[Collected data]
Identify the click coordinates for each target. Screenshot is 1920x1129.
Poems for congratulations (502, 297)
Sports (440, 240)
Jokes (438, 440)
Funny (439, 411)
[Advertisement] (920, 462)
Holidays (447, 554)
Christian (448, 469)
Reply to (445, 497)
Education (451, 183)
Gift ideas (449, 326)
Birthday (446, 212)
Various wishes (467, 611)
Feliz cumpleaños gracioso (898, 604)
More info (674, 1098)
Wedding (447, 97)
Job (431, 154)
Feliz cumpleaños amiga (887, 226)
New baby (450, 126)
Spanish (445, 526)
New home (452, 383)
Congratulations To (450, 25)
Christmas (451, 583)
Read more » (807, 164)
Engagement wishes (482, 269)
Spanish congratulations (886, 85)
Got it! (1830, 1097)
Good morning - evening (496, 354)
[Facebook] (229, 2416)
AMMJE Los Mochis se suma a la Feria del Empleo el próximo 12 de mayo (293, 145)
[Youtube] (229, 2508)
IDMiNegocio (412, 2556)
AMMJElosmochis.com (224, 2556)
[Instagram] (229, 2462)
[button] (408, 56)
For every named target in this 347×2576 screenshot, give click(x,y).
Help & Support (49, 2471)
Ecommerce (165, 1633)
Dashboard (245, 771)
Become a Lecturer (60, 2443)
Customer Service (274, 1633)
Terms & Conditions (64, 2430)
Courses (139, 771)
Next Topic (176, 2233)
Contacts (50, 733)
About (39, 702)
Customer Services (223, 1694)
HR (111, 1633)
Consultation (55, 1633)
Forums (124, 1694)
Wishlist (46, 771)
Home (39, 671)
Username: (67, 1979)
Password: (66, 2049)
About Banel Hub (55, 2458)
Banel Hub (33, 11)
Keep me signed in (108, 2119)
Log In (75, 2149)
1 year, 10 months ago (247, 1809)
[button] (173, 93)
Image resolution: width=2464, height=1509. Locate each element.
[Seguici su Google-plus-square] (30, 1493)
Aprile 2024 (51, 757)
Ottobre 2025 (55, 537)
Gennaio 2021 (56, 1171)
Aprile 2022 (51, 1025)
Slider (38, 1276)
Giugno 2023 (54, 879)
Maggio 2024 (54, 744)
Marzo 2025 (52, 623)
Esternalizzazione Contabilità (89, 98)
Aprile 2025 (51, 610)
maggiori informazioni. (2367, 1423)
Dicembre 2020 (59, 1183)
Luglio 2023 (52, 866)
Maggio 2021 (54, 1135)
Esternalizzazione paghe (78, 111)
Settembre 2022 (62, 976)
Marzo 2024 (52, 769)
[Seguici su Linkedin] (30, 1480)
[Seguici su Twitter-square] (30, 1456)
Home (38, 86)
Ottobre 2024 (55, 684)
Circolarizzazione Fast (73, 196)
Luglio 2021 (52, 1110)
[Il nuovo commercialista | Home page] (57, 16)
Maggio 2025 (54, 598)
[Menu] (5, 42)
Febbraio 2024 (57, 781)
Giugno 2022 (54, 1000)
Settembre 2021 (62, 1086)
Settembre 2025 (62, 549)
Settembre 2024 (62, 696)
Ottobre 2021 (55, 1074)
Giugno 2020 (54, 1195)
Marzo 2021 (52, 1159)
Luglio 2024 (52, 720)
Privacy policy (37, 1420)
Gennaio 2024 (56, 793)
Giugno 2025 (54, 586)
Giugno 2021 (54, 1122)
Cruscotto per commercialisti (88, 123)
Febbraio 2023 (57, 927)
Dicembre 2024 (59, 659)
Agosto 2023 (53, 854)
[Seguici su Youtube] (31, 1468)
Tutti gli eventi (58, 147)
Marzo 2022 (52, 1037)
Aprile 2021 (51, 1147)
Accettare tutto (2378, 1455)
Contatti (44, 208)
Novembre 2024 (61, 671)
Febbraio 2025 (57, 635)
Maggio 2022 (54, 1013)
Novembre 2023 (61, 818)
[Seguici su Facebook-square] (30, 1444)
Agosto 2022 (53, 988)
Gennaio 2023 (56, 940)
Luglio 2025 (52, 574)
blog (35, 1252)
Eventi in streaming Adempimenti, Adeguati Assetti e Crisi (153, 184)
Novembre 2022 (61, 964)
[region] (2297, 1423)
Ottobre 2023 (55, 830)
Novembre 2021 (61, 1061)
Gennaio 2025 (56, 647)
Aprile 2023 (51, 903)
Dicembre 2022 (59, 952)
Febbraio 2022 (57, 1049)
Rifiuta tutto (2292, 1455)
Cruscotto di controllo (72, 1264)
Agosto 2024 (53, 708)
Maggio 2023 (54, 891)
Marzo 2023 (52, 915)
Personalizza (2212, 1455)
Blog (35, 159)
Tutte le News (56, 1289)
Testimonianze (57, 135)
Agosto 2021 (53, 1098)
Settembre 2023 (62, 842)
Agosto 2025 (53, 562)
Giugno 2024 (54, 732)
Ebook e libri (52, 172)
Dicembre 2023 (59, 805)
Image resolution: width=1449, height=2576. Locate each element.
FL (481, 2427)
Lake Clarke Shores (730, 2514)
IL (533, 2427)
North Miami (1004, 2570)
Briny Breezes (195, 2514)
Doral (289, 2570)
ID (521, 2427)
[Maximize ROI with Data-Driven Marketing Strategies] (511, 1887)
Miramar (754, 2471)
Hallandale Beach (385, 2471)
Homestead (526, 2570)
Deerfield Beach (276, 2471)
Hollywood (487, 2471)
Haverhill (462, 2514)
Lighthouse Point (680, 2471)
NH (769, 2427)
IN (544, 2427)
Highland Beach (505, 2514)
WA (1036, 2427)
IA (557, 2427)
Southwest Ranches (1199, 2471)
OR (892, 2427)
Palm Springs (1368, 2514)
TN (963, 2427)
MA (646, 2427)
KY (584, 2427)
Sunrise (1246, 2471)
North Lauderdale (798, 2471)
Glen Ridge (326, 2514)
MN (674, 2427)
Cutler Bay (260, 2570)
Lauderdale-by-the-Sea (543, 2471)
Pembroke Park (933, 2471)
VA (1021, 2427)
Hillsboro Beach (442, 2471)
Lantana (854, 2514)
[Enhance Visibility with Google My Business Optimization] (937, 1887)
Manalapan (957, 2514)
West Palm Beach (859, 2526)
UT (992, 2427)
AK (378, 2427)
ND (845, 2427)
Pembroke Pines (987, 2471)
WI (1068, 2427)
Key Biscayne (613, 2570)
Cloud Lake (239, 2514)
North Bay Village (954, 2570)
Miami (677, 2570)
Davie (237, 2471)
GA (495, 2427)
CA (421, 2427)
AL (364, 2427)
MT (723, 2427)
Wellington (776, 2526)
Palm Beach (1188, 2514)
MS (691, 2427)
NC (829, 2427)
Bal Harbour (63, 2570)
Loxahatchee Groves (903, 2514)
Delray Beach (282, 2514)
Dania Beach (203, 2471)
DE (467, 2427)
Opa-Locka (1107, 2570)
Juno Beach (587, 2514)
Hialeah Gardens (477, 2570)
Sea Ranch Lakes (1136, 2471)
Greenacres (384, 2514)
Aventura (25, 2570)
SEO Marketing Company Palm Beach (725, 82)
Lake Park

- Problem description:
Retrieve each line of the data in which the word "Palm" can be found.

- Answer to the problem:
Palm Springs (1368, 2514)
West Palm Beach (859, 2526)
Palm Beach (1188, 2514)
SEO Marketing Company Palm Beach (725, 82)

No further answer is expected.